Un combat de tous les instants

Chapitre 38 : Garder courage

3010 mots, Catégorie: K+

Dernière mise à jour 18/02/2018 18:02

Karai était toute fourbue et n'avait aucun souvenir des derniers évènements lorsqu'elle revint à elle. Ce ne fut qu'en se redressant et en étudiant l'endroit où elle se trouvait que la mémoire lui revint progressivement. Le combat dans le repaire du Clan des Foots, Shredder... La seule chose qu'elle ne parvenait pas à s'expliquer, c'était ce qu'elle faisait là.

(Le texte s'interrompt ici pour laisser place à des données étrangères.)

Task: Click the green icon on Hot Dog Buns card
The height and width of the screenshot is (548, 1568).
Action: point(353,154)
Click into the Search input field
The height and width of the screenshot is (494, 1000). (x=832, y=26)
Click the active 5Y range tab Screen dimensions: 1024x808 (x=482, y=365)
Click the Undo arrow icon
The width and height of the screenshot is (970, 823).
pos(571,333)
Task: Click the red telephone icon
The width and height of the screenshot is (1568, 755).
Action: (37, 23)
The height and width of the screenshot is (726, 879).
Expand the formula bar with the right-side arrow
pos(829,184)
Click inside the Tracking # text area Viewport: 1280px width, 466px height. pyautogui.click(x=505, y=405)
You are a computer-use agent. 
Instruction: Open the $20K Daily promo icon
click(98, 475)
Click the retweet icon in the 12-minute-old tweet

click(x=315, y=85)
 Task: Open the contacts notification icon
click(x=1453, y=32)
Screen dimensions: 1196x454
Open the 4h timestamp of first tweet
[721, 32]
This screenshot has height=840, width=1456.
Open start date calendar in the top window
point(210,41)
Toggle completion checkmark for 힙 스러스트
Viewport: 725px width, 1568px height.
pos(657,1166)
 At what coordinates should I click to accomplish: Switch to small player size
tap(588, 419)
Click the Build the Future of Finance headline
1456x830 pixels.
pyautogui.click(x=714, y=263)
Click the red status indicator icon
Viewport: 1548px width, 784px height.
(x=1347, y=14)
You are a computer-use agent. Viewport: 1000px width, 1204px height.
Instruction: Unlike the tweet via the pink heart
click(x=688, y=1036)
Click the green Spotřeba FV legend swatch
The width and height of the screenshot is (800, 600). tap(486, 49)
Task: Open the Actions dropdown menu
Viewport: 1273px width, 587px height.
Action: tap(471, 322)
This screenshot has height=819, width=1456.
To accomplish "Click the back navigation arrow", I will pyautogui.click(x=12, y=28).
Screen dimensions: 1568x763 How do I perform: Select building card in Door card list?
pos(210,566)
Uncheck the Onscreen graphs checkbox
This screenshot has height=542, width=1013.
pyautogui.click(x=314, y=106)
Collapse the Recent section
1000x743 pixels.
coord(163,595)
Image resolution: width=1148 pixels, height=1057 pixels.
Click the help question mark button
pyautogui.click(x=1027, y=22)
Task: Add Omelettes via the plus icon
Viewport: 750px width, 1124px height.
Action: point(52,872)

Elle était dans une chambre confortable, étendue sur un lit aux draps de satin, entourés par des rideaux à baldaquin translucides. Elle avait à sa disposition une étagère remplie de livres d'hiver, une armoire en bois probablement pleine de vêtements, un rocking-chair et une table accompagnée d'une seule chaise.

La décoration était sobre, mais soigné. Si les murs étaient nus, un élégant papier jaune et marron les tapissait. Le parquet semblait avoir été fraîchement encaustiqué, car une délicieuse odeur de cire s'en échappait, et un tapis persan occupait une grande partie du sol. Le radiateur diffusait une douce odeur dans la pièce.

En voulant se mettre debout, malgré la douleur que provoquait chaque mouvement, Karai s'aperçut qu'une paire de pantoufles l'attendait au pied du lit. Quoique sceptique, elle les chaussa, et s'aperçut seulement à ce moment-là qu'elle ne portait non plus son armure de kunoichi, mais une longue chemise de nuit blanche. Tout comme sa tenue, ses armes n'étaient nulle part en vue.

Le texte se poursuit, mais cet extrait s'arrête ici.